As Paul tells it ...

Ethical Issues

The reader’s patience is requested in the fact that these Ethical Issues pages are in effect a kind of sub-Web, “piggy-backing” on the principal Web, http://www.paulonpaul.org, and thus that the As Paul Tells It . . . designation at the top of each page is not quite accurate. The Ethical Issues Home Page is readily accessible by clicking on Contents, to be found at the top and bottom of each page.

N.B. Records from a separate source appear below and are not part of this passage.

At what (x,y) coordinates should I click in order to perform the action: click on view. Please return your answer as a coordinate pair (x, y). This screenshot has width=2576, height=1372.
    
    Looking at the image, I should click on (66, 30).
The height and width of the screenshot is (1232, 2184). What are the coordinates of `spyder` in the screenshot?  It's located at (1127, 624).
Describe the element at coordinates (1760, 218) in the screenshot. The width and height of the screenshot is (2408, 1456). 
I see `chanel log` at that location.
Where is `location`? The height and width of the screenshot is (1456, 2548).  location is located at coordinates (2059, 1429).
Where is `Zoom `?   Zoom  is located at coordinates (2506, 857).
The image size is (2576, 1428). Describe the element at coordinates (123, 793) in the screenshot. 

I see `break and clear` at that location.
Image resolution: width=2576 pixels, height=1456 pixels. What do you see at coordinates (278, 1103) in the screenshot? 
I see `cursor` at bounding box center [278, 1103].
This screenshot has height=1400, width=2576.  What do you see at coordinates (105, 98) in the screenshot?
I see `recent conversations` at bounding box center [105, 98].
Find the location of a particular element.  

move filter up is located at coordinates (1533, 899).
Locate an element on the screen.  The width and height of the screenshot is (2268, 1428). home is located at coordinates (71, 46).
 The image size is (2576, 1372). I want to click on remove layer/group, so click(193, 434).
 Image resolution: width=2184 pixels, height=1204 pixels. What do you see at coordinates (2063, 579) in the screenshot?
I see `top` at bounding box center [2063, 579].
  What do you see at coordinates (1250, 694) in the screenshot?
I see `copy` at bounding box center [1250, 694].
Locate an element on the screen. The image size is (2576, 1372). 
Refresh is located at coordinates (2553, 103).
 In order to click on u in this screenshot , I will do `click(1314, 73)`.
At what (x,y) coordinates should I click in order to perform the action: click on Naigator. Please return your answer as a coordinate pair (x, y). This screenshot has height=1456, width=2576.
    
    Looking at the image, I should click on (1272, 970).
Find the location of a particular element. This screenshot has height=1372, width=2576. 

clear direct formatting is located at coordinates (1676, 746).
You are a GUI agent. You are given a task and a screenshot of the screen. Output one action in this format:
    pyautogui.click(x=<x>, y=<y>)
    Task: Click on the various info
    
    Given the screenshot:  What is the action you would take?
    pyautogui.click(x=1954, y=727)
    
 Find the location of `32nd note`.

Contents of Jesus Traditions

A Note on the Authority of Scripture

A discussion of biblical ethics is not complete without a brief reference to the issue of the authority of scripture. The authority of the Christian canon of scripture is not self-evident. If it were self-evident, one might suppose that it would be adopted upon acquaintance by Jews or Muslims or Buddhists or Hindus—to mention several well-known possibilities. The Christian scriptures possess, ultimately, a derivative authority:

  • There was a church which handed on the Jesus traditions and composed the gospels; to which letters were written; and which preserved the writings that became scripture.
  • There was a Christian church for several centuries before there was a canon of scripture.
  • It was the church which defined the limits of scriptural writings, acknowledging as scripture the 27 books of the New Testament, and adopting the Jewish canon which became the Old Testament.
  

It is also true that in a marvelous symbiotic process the church is instructed and even reformed by its scriptures, while developing interpretive traditions within the church which make it possible for the scriptures to speak relevantly to each generation.
      
From another point of view, one’s attitude toward the Bible is a function of one’s doctrine of revelation; thus a theory of scriptural authority is to a considerable extent a theological enterprise; click on Perspective for further comments. 
     
In brief, one concedes a principle of scriptural autonomy at the risk of building upon a fragile and even arbitrary foundation, to the neglect of a fuller and more adequately grounded doctrine of revelation.